A voz de Prevost é menos pronunciada — devido ao seu caráter, timidez, postura intelectual e educação.
Em vez disso, ouvem-se as vozes de Pizzaballa, Parolin, Cupich, Zuppi, Irmã Clémence... ou seja, ouvem-se vozes locais, mais conhecedoras de certos temas, nas situações mais complexas e dolorosas. Pessoas que vivem, que têm a mão na massa, e a profundidade de pensamento, fé e humanidade para falar e ser autoritárias.
Talvez, já em pleno século XXI, tenhamos chegado a um catolicismo menos papal, ou pós-papal? Um catolicismo em que as vozes locais, as igrejas do mundo e seus pastores, e os próprios fiéis, possam fazer-se ouvir porque a do Papa é menos poderosa?

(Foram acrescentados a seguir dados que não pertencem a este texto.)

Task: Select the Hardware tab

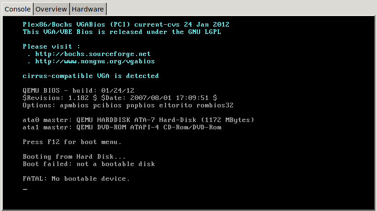Action: 88,9
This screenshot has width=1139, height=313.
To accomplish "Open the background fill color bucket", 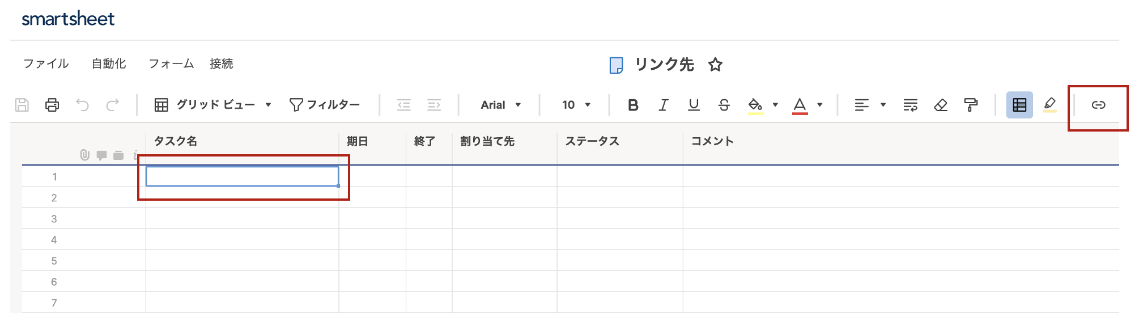I will (755, 105).
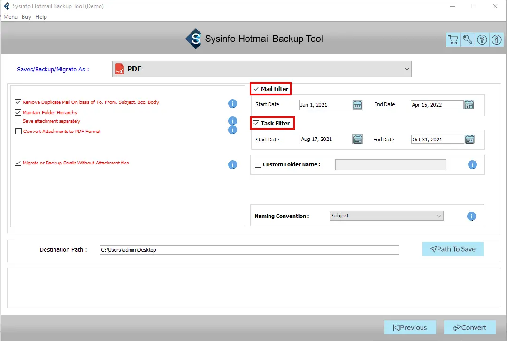Open the Menu menu
This screenshot has height=341, width=507.
(x=10, y=17)
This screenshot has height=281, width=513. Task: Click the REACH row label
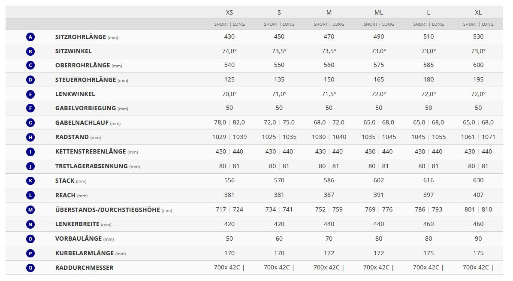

Não sei até que ponto isso é um desejo, uma escolha, uma necessidade, uma consequência natural de uma personalidade reservada (a de Leão XIII). No entanto, talvez estejamos diante de um catolicismo pós-papal, que conclui a era de comunicação e governança que começou com o carismático João Paulo II e terminou com o carismático Francisco.

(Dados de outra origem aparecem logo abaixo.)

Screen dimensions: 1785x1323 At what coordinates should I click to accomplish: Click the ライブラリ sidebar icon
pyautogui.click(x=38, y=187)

Isso também significaria ter vozes dissonantes e conflitantes: algo que, aliás, vem acontecendo há anos, quando a polarização já era muito forte com Bergoglio e seus detratores (a quem foi concedida ampla liberdade de expressão, mesmo dentro do Colégio Cardinalício, para além de narrativas interesseiras).
Um catolicismo pós-papal, então? Isso teria muitas consequências, a começar pelo potencial de maior responsabilidade por parte dos fiéis individuais: o papa não é mais o tomador de decisões finais em todas as questões sob o sol, sua palavra não é mais a decisiva para o mundo católico. Há pessoas mais competentes, mais experientes e mais educadas em áreas específicas: o papa não é mais "tudo" (supondo que fosse antes). E isso poderia realmente ser um passo à frente: seja chamado de colegialidade ou sinodalidade, partilha ou fraternidade; seja simplesmente sermos discípulos, com diferentes dons, carismas e papéis, do único Jesus de Nazaré. Mas a consequência não é insignificante; o barco abrange muitas figuras. Assim, por exemplo, o que Pizzaballa diz sobre Gaza importa mais, o que Cupich diz sobre Chicago, e assim por diante. Até mesmo a voz tênue, mas decisiva, da Irmã Clémence, das Pequenas Irmãs de Jesus, uma voz com autoridade ao falar sobre os pobres.
Um catolicismo pós-papal exige uma conversão de perspectiva, comunicação e expectativas: estamos prontos?
Leia mais
- Leão XIV, o desaparecido
- Leão XIV: cidadão do mundo, missionário do século XXI. Prevost concede sua primeira entrevista a Elise Ann Allen
- Guerras, abusos, finanças: a visão de Leão XIV na primeira entrevista
- "Leão XIV continuará o caminho de Francisco, mas não em questões LGBT ou femininas." Entrevista com Elise Ann Allen
- Dois novos livros sobre o Papa Leão olham em 2 direções diferentes. Artigo de Kat Armas
- Leão XIV e a ilusão conservadora: o fim de um espelho?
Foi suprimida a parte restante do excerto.